Private sector data: Collection and collaborations

An even more dramatic change in data collection is occurring in the private sector. Whereas the popular press has focused on the vast amount of information collected by Internet companies such as Google, Amazon, and Facebook, firms in every sector of the economy now routinely collect and aggregate data on their customers and their internal businesses. Banks, credit card companies, and insurers collect detailed data on household and business financial interactions. Retailers such as Walmart and Target collect data on consumer spending, wholesale prices, and inventories. Private companies that specialize in data aggregation, such as credit bureaus or marketing companies such as Acxiom, are assembling rich individual-level data on virtually every household.

Although the primary purpose of all this data collection is for business use, there are also potential research applications in economics and other fields. These applications are just starting to be identified and explored, but recent research already provides some useful signals of value.

One potential application of private sector data is to create statistics on aggregate economic activity that can be used to track the economy or as inputs to other research. Already the payroll service company ADP publishes monthly employment statistics in advance of the Bureau of Labor Statistics, MasterCard makes available retail sales numbers, and Zillow generates house price indices at the county level. These data may be less definitive than the eventual government statistics, but in principle they can be provided faster and perhaps at a more granular level, making them useful complements to traditional economic statistics.

The Billion Prices Project (BPP) at the Massachusetts Institute of Technology is a related researcher-driven initiative. The BPP researchers coordinate with Internet retailers to download daily prices and detailed product attributes on hundreds of thousands of products (17). These data are used to produce a daily price index. Although the sample of products is, by design, skewed toward products stocked by online retailers, it can replicate quite closely the consumer price index (CPI) series generated by the Bureau of Labor Statistics, with the advantage that the standard consumer series is published monthly, with a lag of several weeks. More interestingly, the project generates price indices for countries in which government statistics are not regularly available or countries in which the published government statistics may be suspect for misreporting, as in Argentina (18) (Fig. 2).

Fig. 2 BPP price index.

Dashed red lines show the monthly series for the CPI in the United States (A) and Argentina (B), as published by the formal government statistics agencies. Solid black lines show the daily price index series, the “State Street’s PriceStats Series” produced by the BPP, which uses scraped Internet data on thousands of retail items.

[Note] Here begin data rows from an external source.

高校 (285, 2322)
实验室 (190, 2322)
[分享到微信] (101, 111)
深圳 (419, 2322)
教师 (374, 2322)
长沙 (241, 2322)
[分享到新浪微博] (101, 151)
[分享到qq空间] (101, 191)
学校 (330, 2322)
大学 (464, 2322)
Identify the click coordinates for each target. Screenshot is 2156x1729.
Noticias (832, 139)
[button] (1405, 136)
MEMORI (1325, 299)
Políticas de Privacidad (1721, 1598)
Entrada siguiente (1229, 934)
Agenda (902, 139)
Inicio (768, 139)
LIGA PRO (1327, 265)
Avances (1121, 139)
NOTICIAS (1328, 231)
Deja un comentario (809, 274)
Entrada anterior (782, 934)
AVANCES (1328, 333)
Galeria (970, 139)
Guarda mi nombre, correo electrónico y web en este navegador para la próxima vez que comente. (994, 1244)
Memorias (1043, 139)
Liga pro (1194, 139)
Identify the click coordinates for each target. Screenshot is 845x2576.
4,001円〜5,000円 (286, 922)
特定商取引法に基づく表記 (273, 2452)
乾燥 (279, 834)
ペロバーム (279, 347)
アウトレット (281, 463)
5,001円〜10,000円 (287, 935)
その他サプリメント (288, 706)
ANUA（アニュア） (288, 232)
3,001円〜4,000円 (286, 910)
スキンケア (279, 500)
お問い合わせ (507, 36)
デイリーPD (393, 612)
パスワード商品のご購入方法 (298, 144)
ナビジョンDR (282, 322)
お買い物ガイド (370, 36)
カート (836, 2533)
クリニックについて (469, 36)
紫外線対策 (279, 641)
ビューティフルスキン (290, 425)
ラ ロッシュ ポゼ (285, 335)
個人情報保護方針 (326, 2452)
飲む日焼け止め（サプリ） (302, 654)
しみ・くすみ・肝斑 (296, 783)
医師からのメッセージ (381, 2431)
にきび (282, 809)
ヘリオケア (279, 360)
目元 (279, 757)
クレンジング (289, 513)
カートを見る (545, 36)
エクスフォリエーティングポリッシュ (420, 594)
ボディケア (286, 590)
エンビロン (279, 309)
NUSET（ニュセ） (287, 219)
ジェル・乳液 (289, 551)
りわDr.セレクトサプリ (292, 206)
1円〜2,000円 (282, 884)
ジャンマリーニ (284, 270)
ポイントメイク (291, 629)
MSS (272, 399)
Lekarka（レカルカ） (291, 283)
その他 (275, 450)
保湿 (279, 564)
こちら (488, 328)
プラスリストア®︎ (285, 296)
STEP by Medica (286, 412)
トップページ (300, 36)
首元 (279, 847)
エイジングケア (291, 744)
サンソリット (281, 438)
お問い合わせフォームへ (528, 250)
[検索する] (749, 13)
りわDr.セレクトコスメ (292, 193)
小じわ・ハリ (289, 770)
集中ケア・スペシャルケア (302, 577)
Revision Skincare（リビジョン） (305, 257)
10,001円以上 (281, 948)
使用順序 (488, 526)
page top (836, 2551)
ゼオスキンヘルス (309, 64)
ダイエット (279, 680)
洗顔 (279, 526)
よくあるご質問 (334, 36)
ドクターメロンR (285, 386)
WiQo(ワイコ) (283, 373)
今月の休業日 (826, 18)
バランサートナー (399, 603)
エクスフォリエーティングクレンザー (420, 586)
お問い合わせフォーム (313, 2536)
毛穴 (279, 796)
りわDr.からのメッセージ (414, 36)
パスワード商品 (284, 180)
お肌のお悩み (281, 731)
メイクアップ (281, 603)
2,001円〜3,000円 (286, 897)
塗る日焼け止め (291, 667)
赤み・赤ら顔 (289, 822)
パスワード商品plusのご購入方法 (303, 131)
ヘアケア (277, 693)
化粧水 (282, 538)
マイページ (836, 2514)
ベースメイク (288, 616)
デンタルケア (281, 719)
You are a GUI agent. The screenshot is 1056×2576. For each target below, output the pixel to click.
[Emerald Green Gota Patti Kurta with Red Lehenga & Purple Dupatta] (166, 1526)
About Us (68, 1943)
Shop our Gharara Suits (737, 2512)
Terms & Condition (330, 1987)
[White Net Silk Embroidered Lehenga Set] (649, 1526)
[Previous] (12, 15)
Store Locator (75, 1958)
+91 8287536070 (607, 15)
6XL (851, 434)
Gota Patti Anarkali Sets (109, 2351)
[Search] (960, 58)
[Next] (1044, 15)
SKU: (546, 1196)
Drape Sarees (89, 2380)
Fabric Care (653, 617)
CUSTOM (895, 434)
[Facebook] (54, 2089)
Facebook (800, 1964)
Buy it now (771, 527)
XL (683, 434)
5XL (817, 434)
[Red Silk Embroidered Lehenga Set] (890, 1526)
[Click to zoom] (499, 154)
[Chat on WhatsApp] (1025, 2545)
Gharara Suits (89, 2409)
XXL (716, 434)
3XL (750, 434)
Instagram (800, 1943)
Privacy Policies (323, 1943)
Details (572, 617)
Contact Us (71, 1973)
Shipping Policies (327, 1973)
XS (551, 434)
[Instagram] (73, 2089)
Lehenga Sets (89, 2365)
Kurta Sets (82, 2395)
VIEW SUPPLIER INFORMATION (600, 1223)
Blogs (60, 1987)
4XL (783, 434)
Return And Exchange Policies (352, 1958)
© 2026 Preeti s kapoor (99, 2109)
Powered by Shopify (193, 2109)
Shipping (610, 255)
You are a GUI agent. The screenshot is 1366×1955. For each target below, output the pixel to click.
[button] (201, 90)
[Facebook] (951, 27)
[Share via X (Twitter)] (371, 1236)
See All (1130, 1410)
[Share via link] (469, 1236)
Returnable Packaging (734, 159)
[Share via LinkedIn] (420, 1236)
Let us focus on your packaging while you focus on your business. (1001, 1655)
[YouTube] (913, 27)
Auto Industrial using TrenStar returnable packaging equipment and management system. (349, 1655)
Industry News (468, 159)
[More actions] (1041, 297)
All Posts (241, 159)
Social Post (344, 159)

All indices are normalized to 100 as of 1 July 2008. In the U.S. context, the two series track each other quite closely, although the BPP index is available in real time and at a more granular level (daily instead of monthly). In the plot for Argentina, the indices diverge considerably, with the BPP index growing at about twice the rate of the official CPI. [Updated version of figure 5 in (18), provided courtesy of Alberto Cavallo and Roberto Rigobon, principal investigators of the BPP]

Baker et al. (19) have adopted a similar data aggregation strategy by assembling the full texts of 10 leading newspapers to construct a daily index of economic policy uncertainty. In contrast to the BPP indices, their Economic Policy Uncertainty Index is a new measure of economic activity that does not have a parallel in any formal government report. However, it captures a concept that economists have argued may be important for understanding firm investment decisions and macroeconomic activity.

Recent work suggests that publicly available search query data or tweets on Twitter might be used to provide similar statistics on aggregate activity (20, 21). As an example, Varian and coauthors (22, 23) use Google search data to provide short-run forecasts of unemployment, consumer confidence, and retail sales. Their analysis has parallels to the well-known Google Flu Trends index, which used search query data to predict the Center for Disease Control’s measure of flu infections. There is a cautionary note here as well, given that the Google Flu Trends index model broke down as Google changed its underlying search algorithm (24). It is likely that successful economic indices using private data will have to be maintained and updated carefully.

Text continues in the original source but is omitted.